The NICU’s constant barrage of doctors and beeping monitors is traumatic — and that trauma lingers.
Her parents Courtney and Hollis Wakefield cherish her. They were by her side for each of the 95 days Kepley spent in the NICU.
Hollis knew her pregnancy was going to be high risk. She was a 39-year-old cervical cancer survivor, so she and her wife had a plan for early labor. Even they weren’t prepared for delivery at 24 weeks, five days. But that’s when Kepley arrived, at 1 lb 10 ounces. The NICU team braced the Dallas couple for a long and frustrating road.
“They told us it would be like a rollercoaster,” Hollis said. “They were like it’s going to be, you know, minute-to-minute some days. It’s not a straight line at all.”
Kepley started out in the NICU at UT-Southwestern’s Clements University Hospital, but eventually moved to the higher level NICU just down the road at Children’s Medical Center in Dallas. She was on a ventilator for three months.
When she was discharged, she still was tiny not even five pounds. She still needed supplementary oxygen and had weekly doctors appointments. Courtney says the stress from the NICU followed them home.
“I’m anxious all the time,” she said. “I have said, I have not been myself since Kepley was born.”
Because Kepley was born so early, her lungs weren’t fully developed. And because a ventilator helped her breathe for so long, those tiny lungs were also damaged. So even though Kepley is now thriving, flu season is a real threat. Her parents second guess every public outing, even quick trips to the store.
“And you’re thinking, do we risk it? Are we both going to be home where one of us could stay home?” Courtney said. “Just kind having to deal with that, even just for day-to-day tasks that we might normally bring a baby to. We’re having to kind of think twice.”

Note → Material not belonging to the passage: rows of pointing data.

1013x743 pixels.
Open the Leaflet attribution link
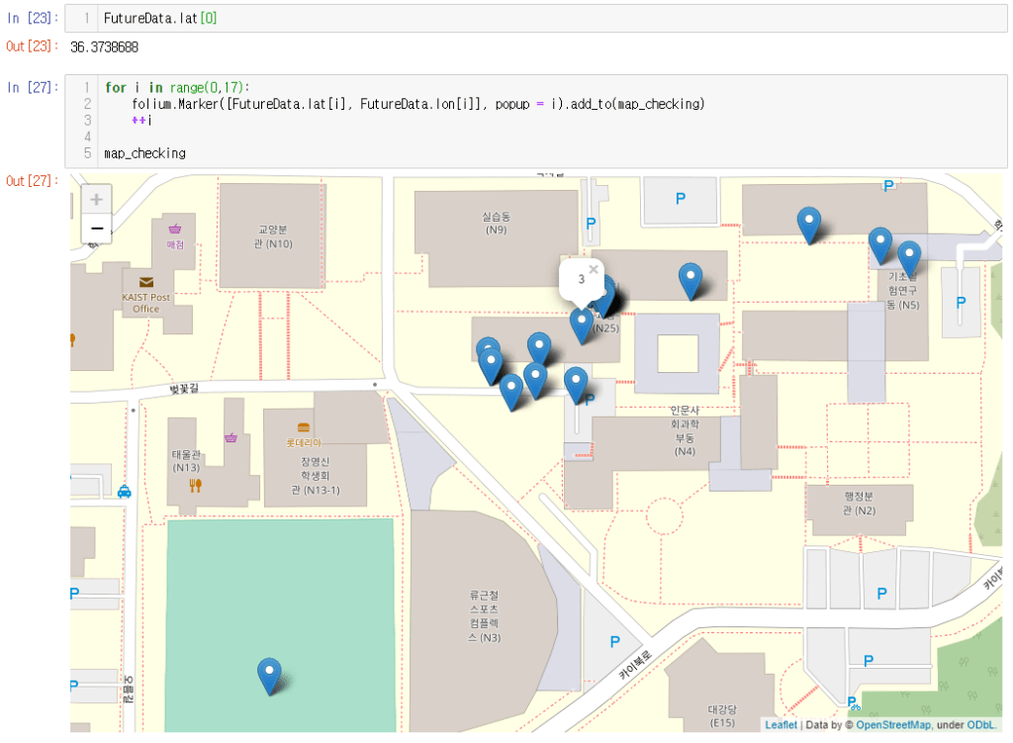click(781, 725)
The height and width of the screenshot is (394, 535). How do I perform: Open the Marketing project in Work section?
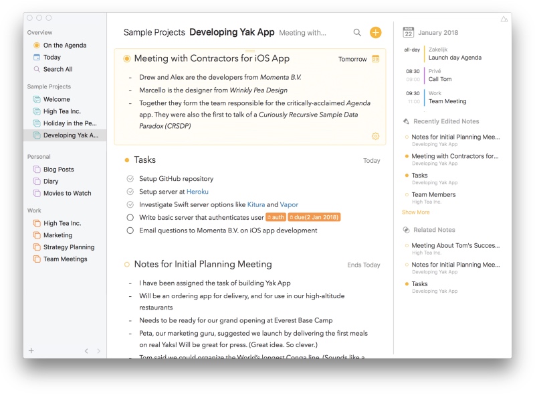(x=58, y=235)
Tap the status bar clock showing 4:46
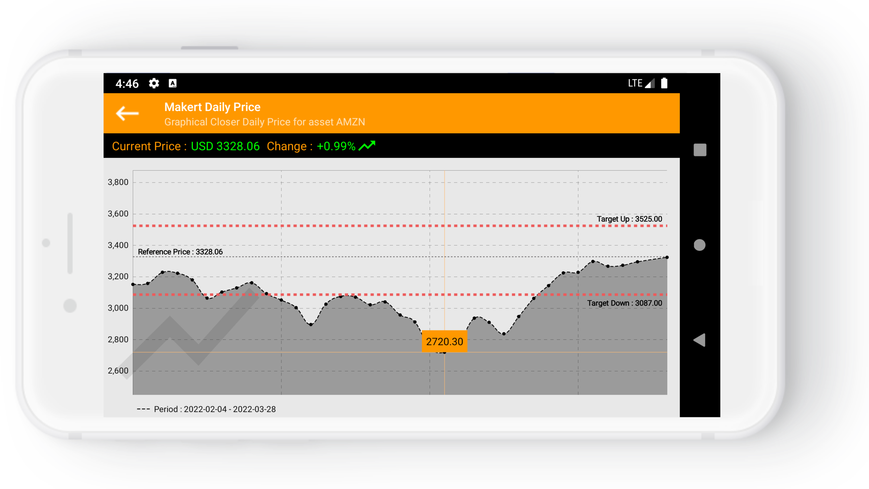The height and width of the screenshot is (489, 869). pyautogui.click(x=127, y=83)
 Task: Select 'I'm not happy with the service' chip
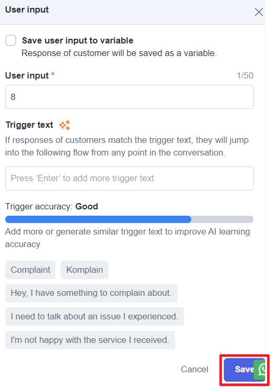pyautogui.click(x=90, y=340)

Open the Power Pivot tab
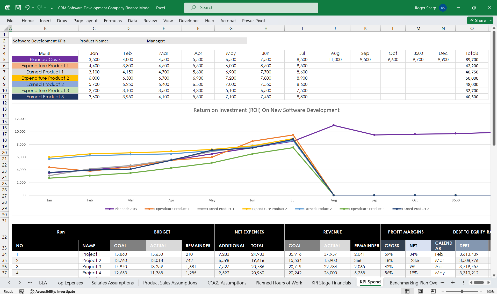point(254,21)
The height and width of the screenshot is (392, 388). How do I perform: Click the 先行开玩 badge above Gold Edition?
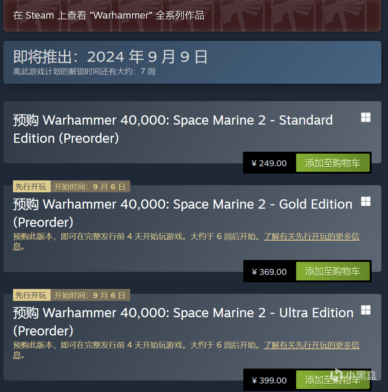(32, 186)
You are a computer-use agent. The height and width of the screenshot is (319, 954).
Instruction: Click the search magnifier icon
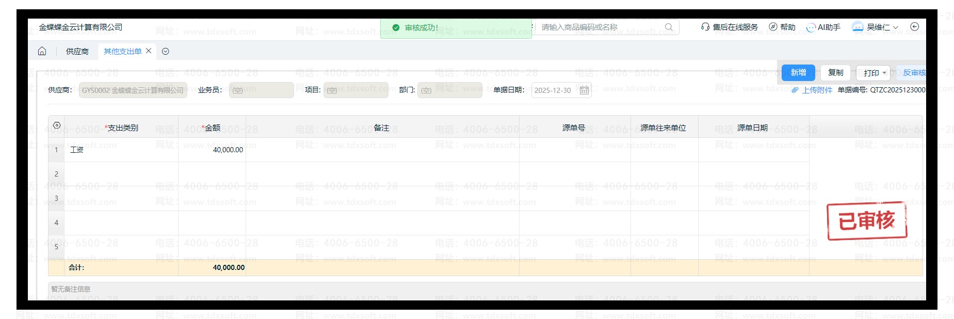[669, 27]
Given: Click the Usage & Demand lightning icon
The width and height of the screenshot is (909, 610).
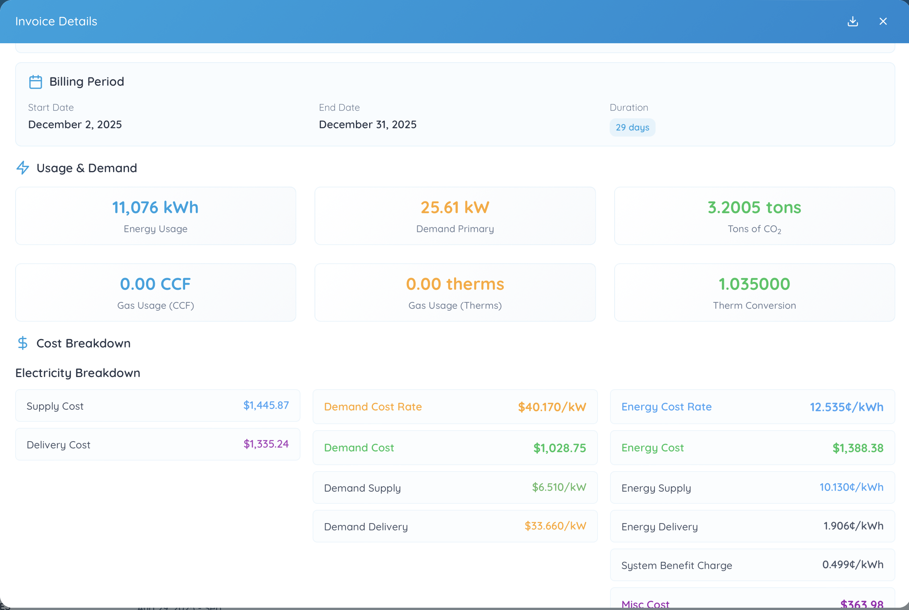Looking at the screenshot, I should (23, 168).
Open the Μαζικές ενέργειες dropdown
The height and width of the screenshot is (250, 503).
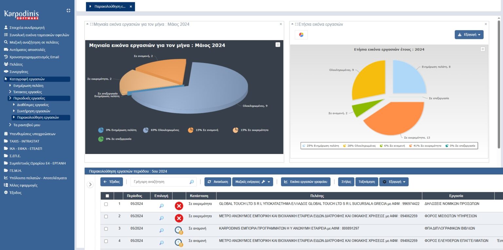pyautogui.click(x=252, y=182)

That’s not an overreaction. Doctors say catching a respiratory virus like RSV or the flu might put a premature baby right back in the hospital, which could re-traumatize those parents who’ve already spent time in the NICU.
Dr. Rashmin Savani is the chief of neonatal medicine at Children’s Health and UT Southwestern. He says even just the noise of endlessly beeping NICU monitors can overwhelm parents.

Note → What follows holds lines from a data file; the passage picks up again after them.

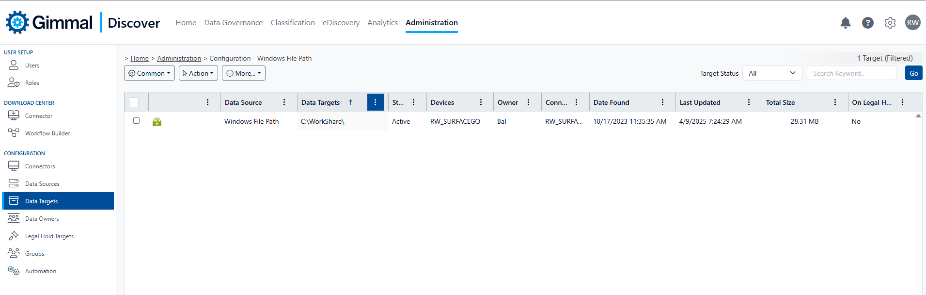Check the select-all header checkbox

[x=134, y=102]
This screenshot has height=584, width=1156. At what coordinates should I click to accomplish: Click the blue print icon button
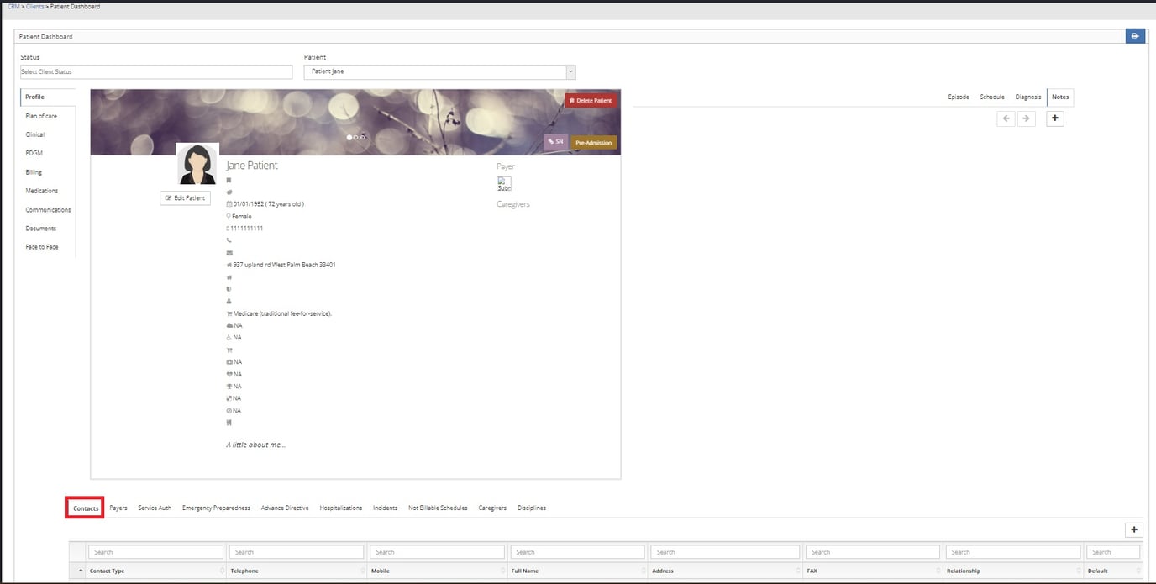pos(1134,36)

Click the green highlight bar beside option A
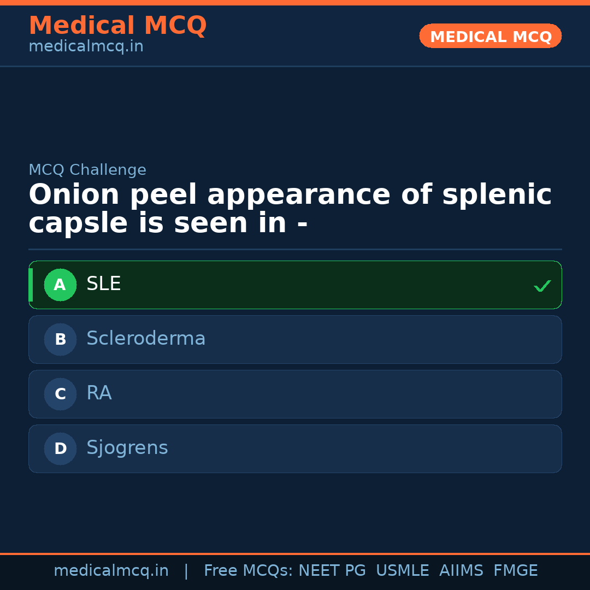[32, 285]
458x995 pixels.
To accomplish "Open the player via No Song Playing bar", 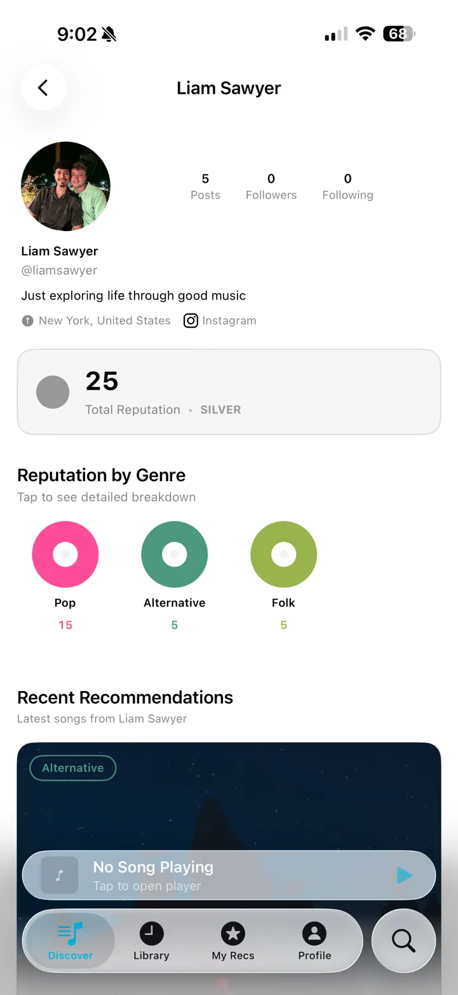I will (191, 876).
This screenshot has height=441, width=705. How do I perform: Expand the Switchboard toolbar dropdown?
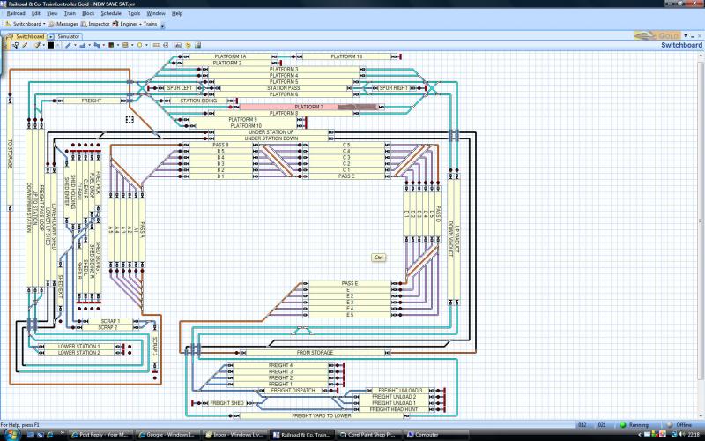pos(44,24)
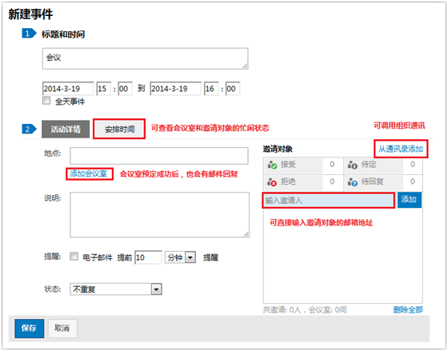This screenshot has height=351, width=448.
Task: Tick the 电子邮件 reminder checkbox
Action: coord(74,256)
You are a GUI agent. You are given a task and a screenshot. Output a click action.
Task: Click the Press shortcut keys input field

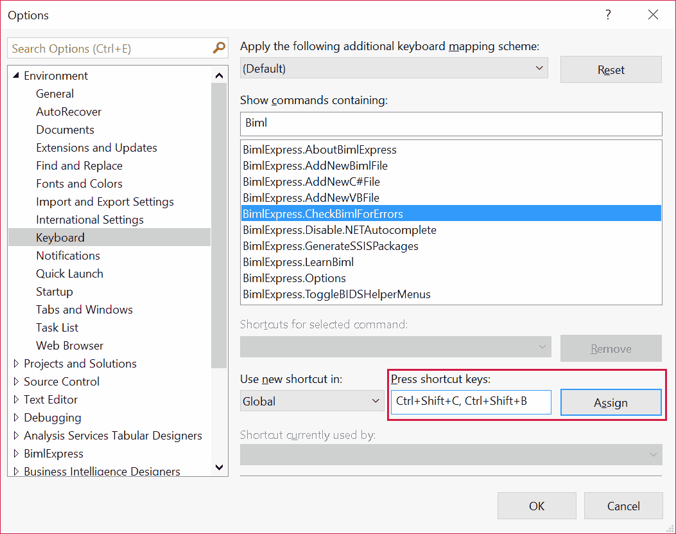[x=471, y=402]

“The medical team and the nursing team they’re phenomenal, they understand what all these beeps are and when to respond, when to not respond.” Savani said. “But the family is bombarded with this sort of cacophony of alarms that are all designed to say ‘hey, pay attention to me.’ But for the family, it’s really scary.”
Children’s Health has a support crew in place to handle everything but the medicine. Every family has access to a team that includes a social worker, a psychologist and a chaplain.
Dr. Savani says Children’s Health also has a team devoted to helping a family transition to home — learning the ins and outs of complicated equipment and medication, as well as making sure the house is set up for a preemie, without the constant surveillance of doctors and nurses.
Hollis and Courtney Wakefield have been there. And while some things about caring for a preemie are old hat by now, they say some of those visceral NICU memories will never fade. There’s a visual reminder in the house too — a strand of colorful beads, so long it could wrap around Kepley’s tiny waist a dozen times. Courtney says each bead stands for something different Kepley went through in the NICU, for example: blood draws, surgeries and overnight stays.
One day, Kepley might decide to hang these beads on the wall — a memento of her earliest triumph.
For now though, she’s happy to use them as a teething toy.